Late on Friday, the global oil and gas giant made a $4.6 billion exit from its 50 per cent stake in fuel distributor Caltex and walked away from the country's biggest unconventional oil and gas exploration venture.
Caltex welcomed the oversubscribed sale but its shares along with Beach Energy and Icon Energy, partners in the South Australian Cooper Basin shale project, fell heavily.
Friday's announcements were sudden but not a surprise as Chevron flagged plans earlier this month to sell up to $US15 billion in assets by 2017.
However it was a very negative sign for Australia's natural gas industry, said IG market strategist Evan Lucas.

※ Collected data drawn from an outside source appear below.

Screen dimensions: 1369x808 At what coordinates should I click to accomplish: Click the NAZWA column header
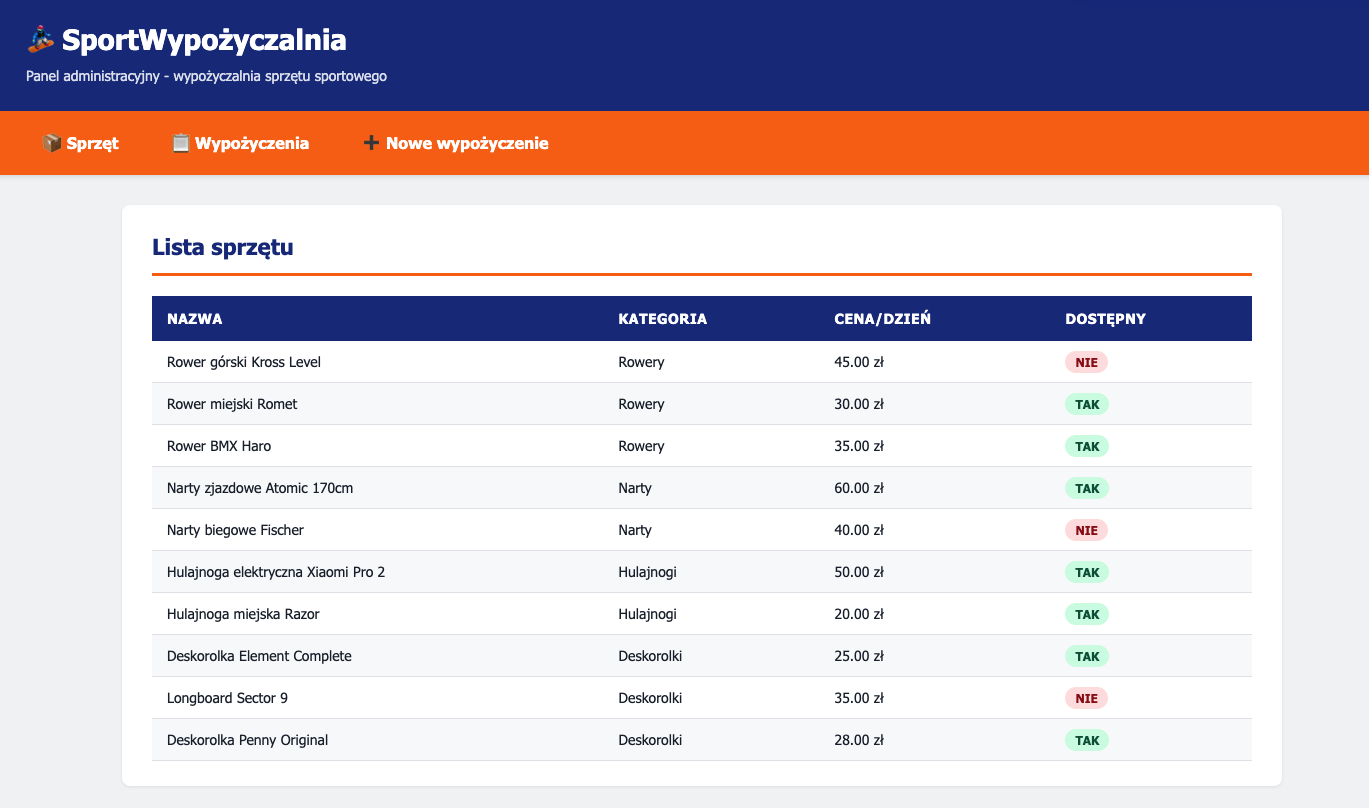pos(195,319)
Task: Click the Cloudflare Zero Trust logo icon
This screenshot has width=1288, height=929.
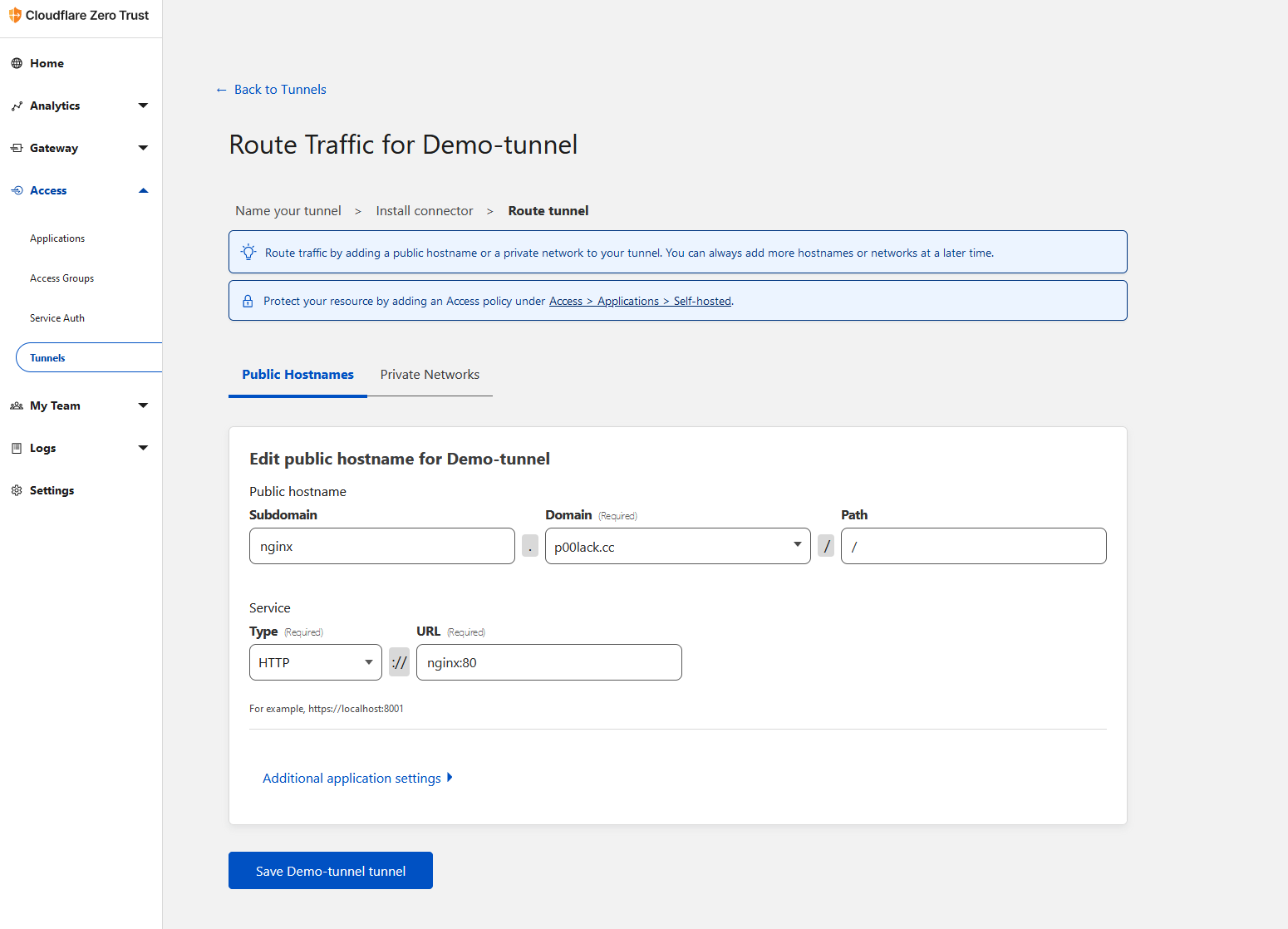Action: 14,14
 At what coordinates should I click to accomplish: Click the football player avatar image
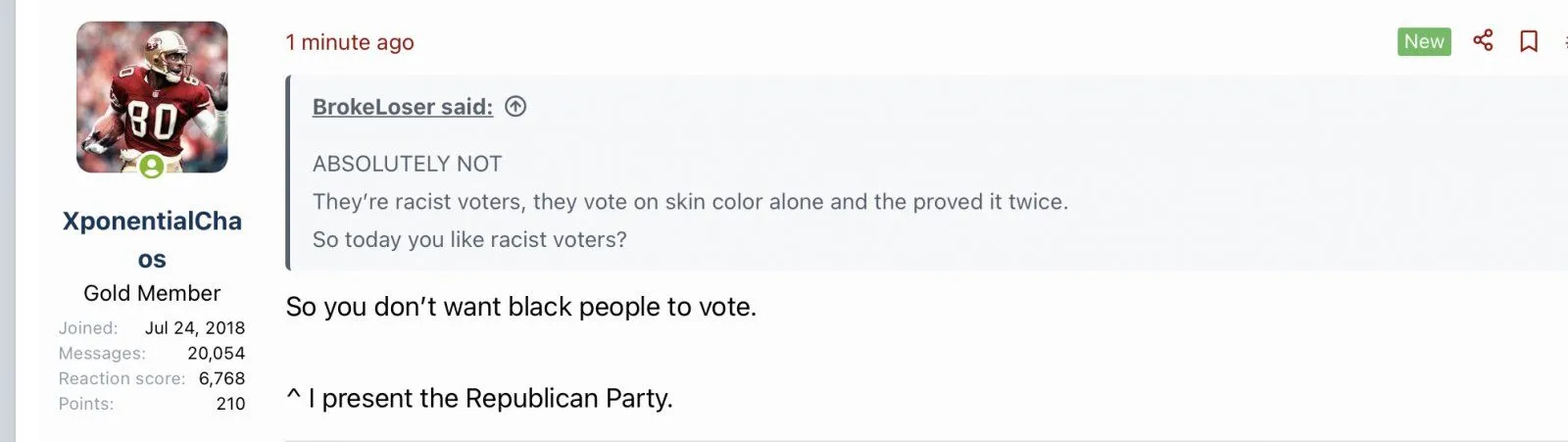coord(152,96)
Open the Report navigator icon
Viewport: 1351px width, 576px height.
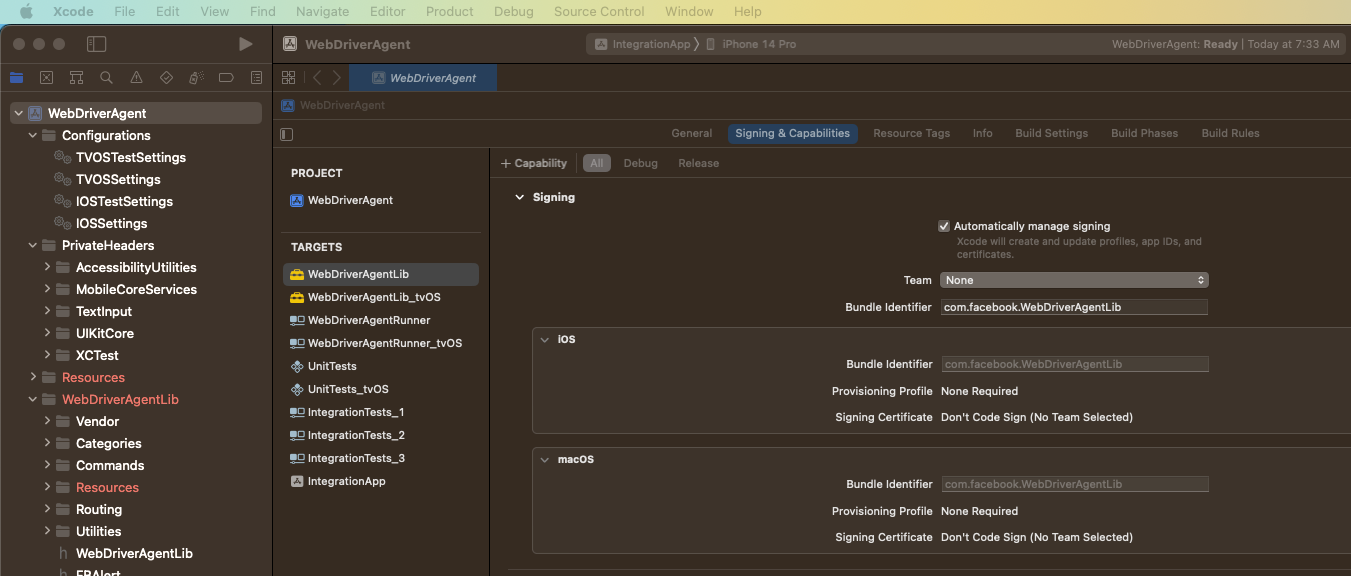pyautogui.click(x=256, y=78)
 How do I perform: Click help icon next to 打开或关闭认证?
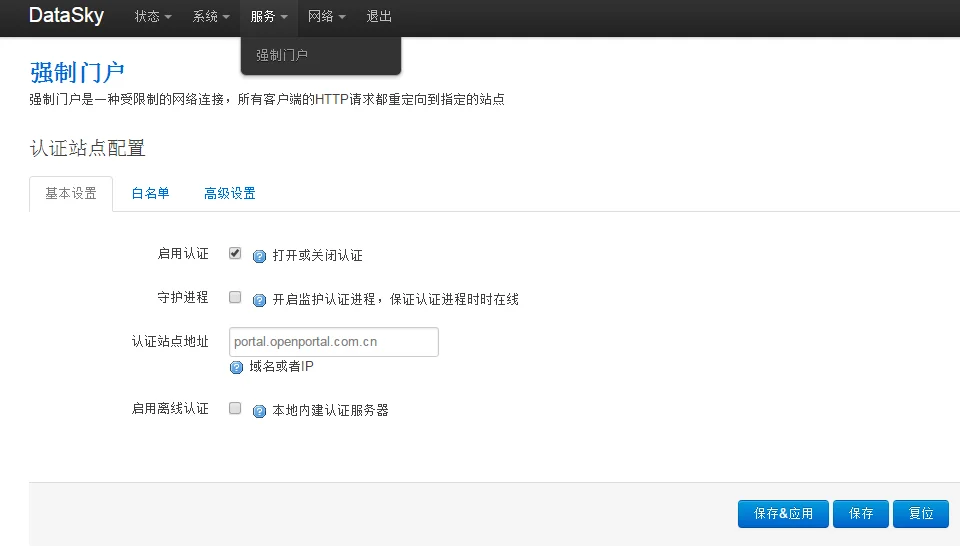[x=259, y=256]
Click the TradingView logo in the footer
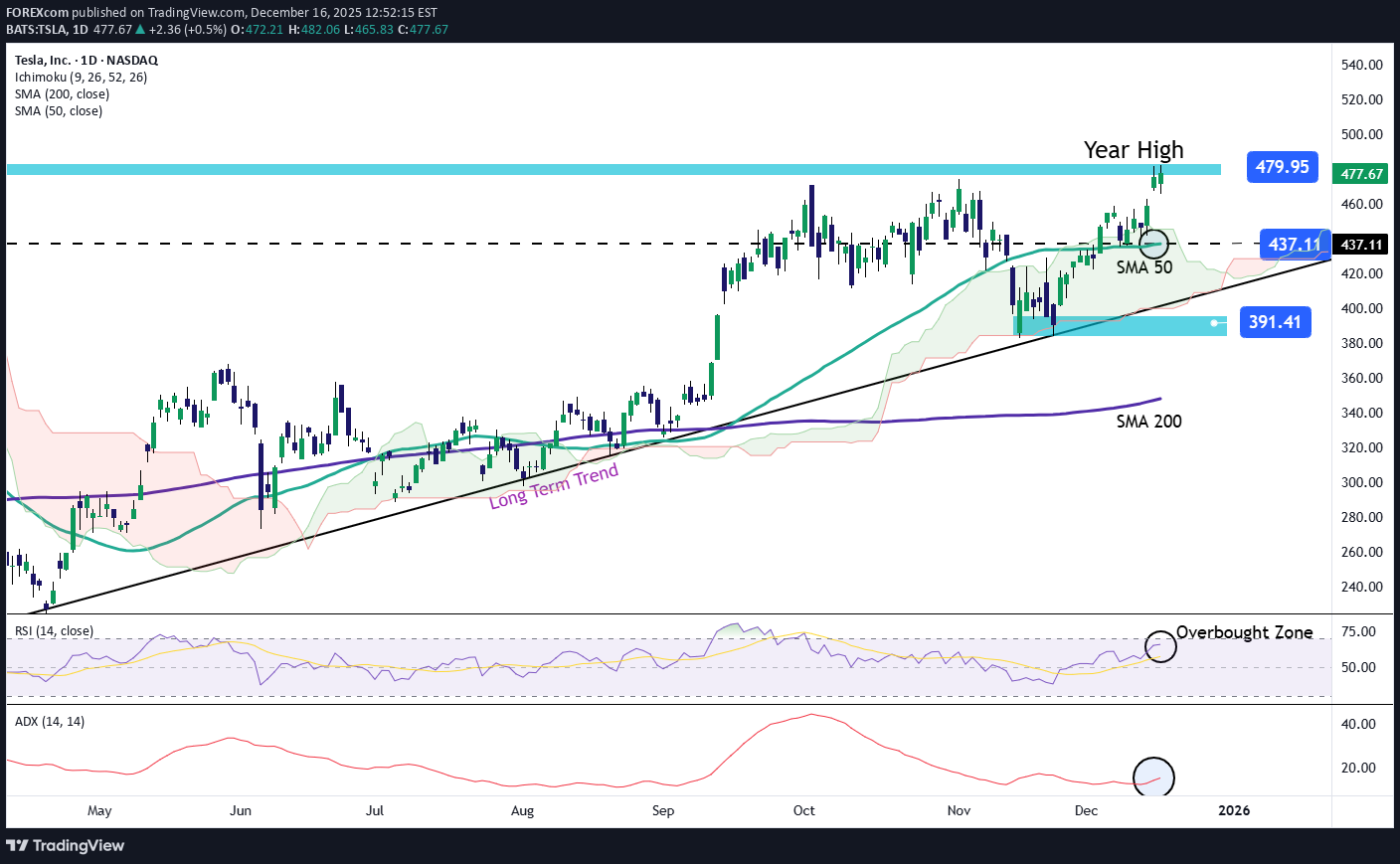 tap(66, 845)
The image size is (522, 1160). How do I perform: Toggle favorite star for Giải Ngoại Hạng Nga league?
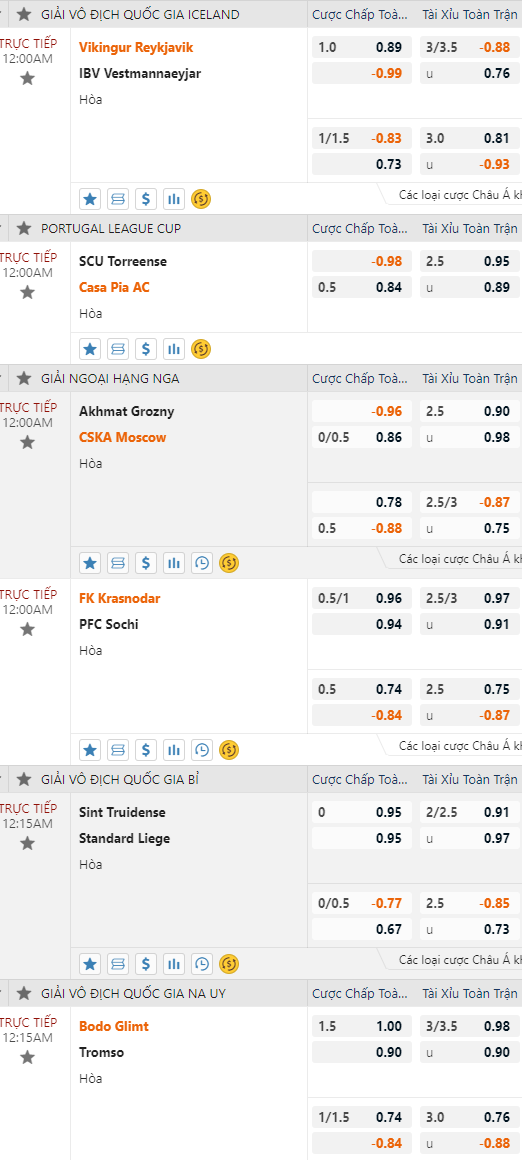pyautogui.click(x=24, y=379)
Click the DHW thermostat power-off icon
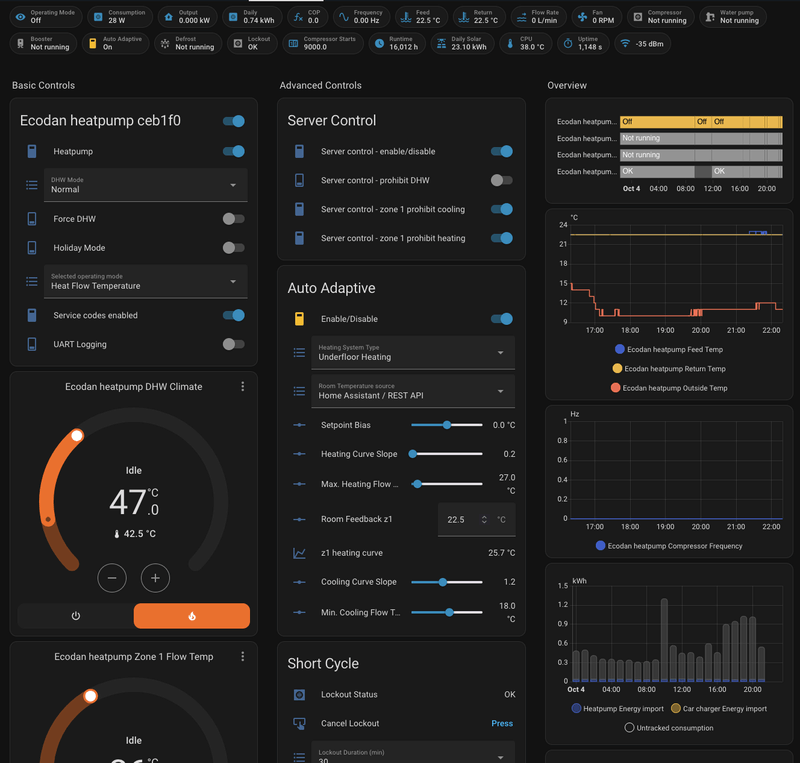 click(76, 616)
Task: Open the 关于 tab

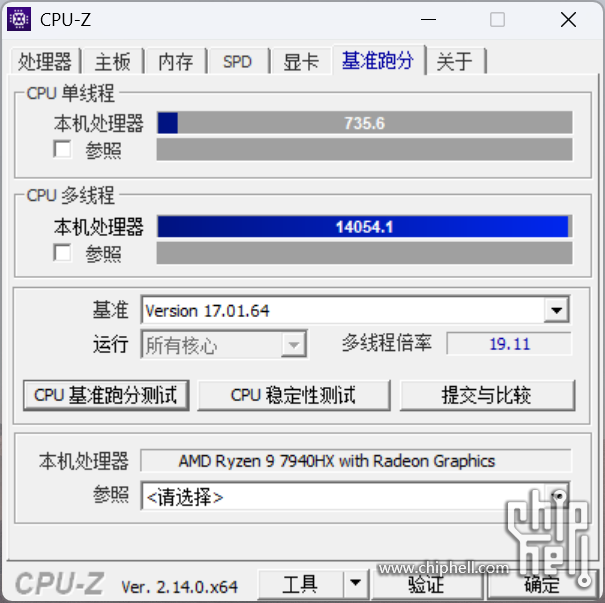Action: pyautogui.click(x=455, y=61)
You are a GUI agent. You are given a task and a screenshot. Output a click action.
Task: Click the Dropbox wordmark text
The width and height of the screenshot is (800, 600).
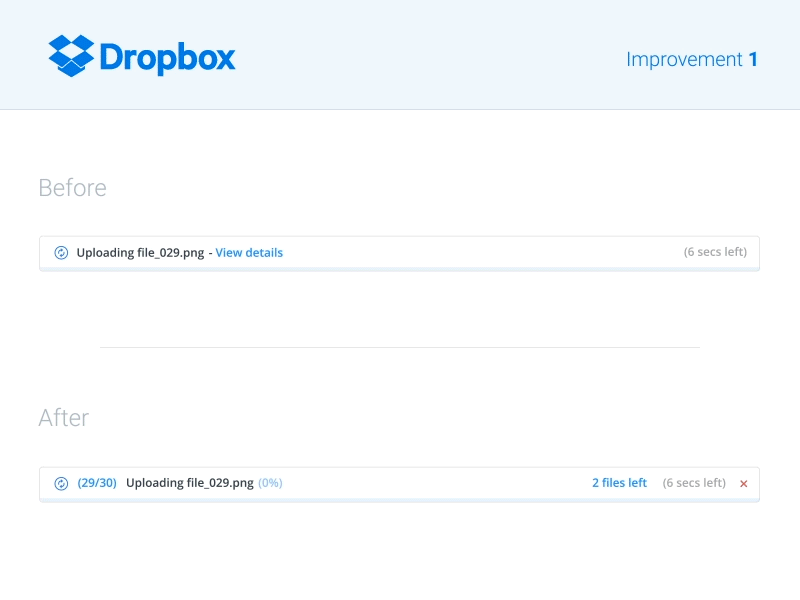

This month the Commonwealth Department of Industry and Science predicted Australia would be the world's largest exporter of liquefied natural gas by 2020, driving a rebound in resources earnings from next year to 2020.
Chevron's departure from the Cooper Basin project and Caltex was symbolic, said Mr Lucas.
"Chevron has spent a lot of money and spent a lot of time in this country trying to develop the prospect of energy supply and energy pipelines in what they've got there," he said.
"While it's a good longer term idea for Caltex shareholders I understand that, what it symbolises could be the concern.
"Chevron said very clearly that coal seam gas and gas in general currently doesn't stack up from a financial stability point of view."
Beach said in a statement that the Cooper Basin project was a vast resource that could supply gas to Australia and export markets for decades to come.
However it has now lost Chevron and the $159 million it would have spent this year on exploration, also threatening hopes that 5,000 jobs would have been created.
Chevron said it was still committed to Western Australia's $US54 billion Gorgon project and the $30 billion Wheatstone LNG.
Caltex chief executive Julian Segal said on Monday while he believed the company had always operated independently, the exit of Chevron improved perceptions around that.
The success of the sell-down, which was over-subscribed and the largest block trade in Australian history, showed investors were pleased with Caltex's strategy and status as Australia's leader in transport fuels, he said.
That includes getting itself in a position where it was now at a stage to pursue growth through acquisitions, which it had already started doing, he said.
Energy stocks on the ASX fell nearly five per cent.
Caltex shares fell $3.52, or 9.3 per cent, to $34.36, Beach shares dropped six per cent to $1.0175 and Icon stocks dived 19 per cent to 7.3 cents.